With the rapid advancement of the Internet of Vehicles (IoV), new types of vehicle applications are emerging continuously. These applications impose increasingly stringent requirements on delay and quality of service standards, which are difficult to meet for vehicle terminals with limited resources. Meanwhile, in the complex computing task system of vehicles, there exists a close correlation between task priorities and computing tasks. As a core technology of space-ground integrated networks, low Earth orbit (LEO) satellite communication integrated with vehicle networking can ensure high-efficiency and reliable real-time data transmission. However, additional delay and energy consumption are incurred during the communication between vehicle terminals and satellites. Introducing edge computing into satellite-assisted vehicular networking can satisfy the computing demands of vehicle terminals and reduce the processing delay of vehicle applications, with computing offloading being the key technology. We focus on the LEO satellite assisted vehicular edge computing network. Considering the varying sensitivities of different vehicle tasks to delay and energy consumption, it precisely sets task priorities and proposes a task-priority scheduling scheme. With the objective of minimizing the average delay under constraints of energy consumption, the problem is modeled as a Markov decision process (MDP) and addressed by employing the proximal policy optimization (PPO) algorithm within the framework of deep reinforcement learning (DRL). Simulation results demonstrate that the proposed computational offloading algorithm can effectively decrease the system’s average delay, outperforming other benchmark testing methods significantly.
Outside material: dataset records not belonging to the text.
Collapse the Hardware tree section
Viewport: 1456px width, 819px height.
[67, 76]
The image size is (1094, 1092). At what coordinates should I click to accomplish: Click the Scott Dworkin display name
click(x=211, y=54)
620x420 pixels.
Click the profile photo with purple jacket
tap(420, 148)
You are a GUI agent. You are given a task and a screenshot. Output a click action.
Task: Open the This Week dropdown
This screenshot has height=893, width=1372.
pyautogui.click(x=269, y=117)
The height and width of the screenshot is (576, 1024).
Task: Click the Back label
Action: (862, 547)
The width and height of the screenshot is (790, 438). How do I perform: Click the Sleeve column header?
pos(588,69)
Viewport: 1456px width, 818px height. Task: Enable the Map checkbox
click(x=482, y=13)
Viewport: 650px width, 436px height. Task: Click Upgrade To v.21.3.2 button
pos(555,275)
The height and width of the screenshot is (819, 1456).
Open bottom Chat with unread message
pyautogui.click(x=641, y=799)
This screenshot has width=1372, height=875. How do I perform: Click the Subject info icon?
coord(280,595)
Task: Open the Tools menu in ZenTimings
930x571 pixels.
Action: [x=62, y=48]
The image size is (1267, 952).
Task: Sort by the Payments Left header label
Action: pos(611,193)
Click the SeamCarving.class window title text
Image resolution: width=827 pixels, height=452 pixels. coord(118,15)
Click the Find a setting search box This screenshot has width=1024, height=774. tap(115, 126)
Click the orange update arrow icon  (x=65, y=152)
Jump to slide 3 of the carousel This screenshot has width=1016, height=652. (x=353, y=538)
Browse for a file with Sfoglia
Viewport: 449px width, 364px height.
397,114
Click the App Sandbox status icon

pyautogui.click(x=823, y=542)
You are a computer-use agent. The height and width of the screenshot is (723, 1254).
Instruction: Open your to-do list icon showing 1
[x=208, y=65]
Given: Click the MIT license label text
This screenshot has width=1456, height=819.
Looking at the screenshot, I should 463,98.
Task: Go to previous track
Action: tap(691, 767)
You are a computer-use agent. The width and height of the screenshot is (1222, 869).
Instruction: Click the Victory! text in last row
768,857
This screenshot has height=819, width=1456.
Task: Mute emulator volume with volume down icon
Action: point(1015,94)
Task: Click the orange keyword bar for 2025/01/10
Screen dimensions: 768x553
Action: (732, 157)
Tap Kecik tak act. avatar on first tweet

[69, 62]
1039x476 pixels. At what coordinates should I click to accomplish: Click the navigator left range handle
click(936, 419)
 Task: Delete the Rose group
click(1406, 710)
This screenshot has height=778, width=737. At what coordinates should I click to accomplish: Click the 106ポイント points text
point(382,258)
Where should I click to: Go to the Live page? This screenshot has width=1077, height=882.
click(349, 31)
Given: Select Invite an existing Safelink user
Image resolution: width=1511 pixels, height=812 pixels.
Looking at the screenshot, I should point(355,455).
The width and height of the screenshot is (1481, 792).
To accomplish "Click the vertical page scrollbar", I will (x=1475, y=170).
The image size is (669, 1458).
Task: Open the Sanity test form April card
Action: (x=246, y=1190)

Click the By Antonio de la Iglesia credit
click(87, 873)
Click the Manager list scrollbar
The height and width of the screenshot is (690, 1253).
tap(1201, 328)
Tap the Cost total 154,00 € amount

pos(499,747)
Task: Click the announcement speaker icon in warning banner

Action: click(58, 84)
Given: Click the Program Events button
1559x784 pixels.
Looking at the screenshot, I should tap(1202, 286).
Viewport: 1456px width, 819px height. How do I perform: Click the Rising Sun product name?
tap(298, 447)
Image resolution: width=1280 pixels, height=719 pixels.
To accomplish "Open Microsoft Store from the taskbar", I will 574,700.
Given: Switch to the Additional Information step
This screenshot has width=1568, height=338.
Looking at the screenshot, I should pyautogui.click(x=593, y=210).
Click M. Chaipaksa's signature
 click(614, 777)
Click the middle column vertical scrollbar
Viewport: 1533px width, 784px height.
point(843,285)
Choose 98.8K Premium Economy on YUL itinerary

低地球轨道卫星辅助车辆网络边缘计算:一种基于任务优先级的延迟最小化方法
随着车联网(IoV)的快速发展,新型车辆应用不断涌现。这些应用对延迟和服务质量标准的要求越来越严格,资源有限的车载终端很难满足这些要求。同时,在复杂的车辆计算任务系统中,任务优先级与计算任务之间存在着密切的相关性。近地轨道卫星通信与车联网相结合,是空间-地面一体化网络的核心技术,可以保证高效、可靠的实时数据传输。然而,在车载终端与卫星之间的通信过程中,会产生额外的延迟和能量消耗。将边缘计算引入卫星辅助车联网,可以满足车载终端的计算需求,降低车载应用的处理延迟,其中计算卸载是关键技术。研究了低轨道卫星辅助的车载边缘计算网络。考虑不同车辆任务对时延和能耗的不同敏感性,精确设置任务优先级,提出任务优先级调度方案。以最小化能量消耗约束下的平均延迟为目标,将该问题建模为马尔可夫决策过程(MDP),并在深度强化学习(DRL)框架内采用近端策略优化(PPO)算法进行求解。仿真结果表明,该算法能有效降低系统的平均时延,显著优于其他基准测试方法。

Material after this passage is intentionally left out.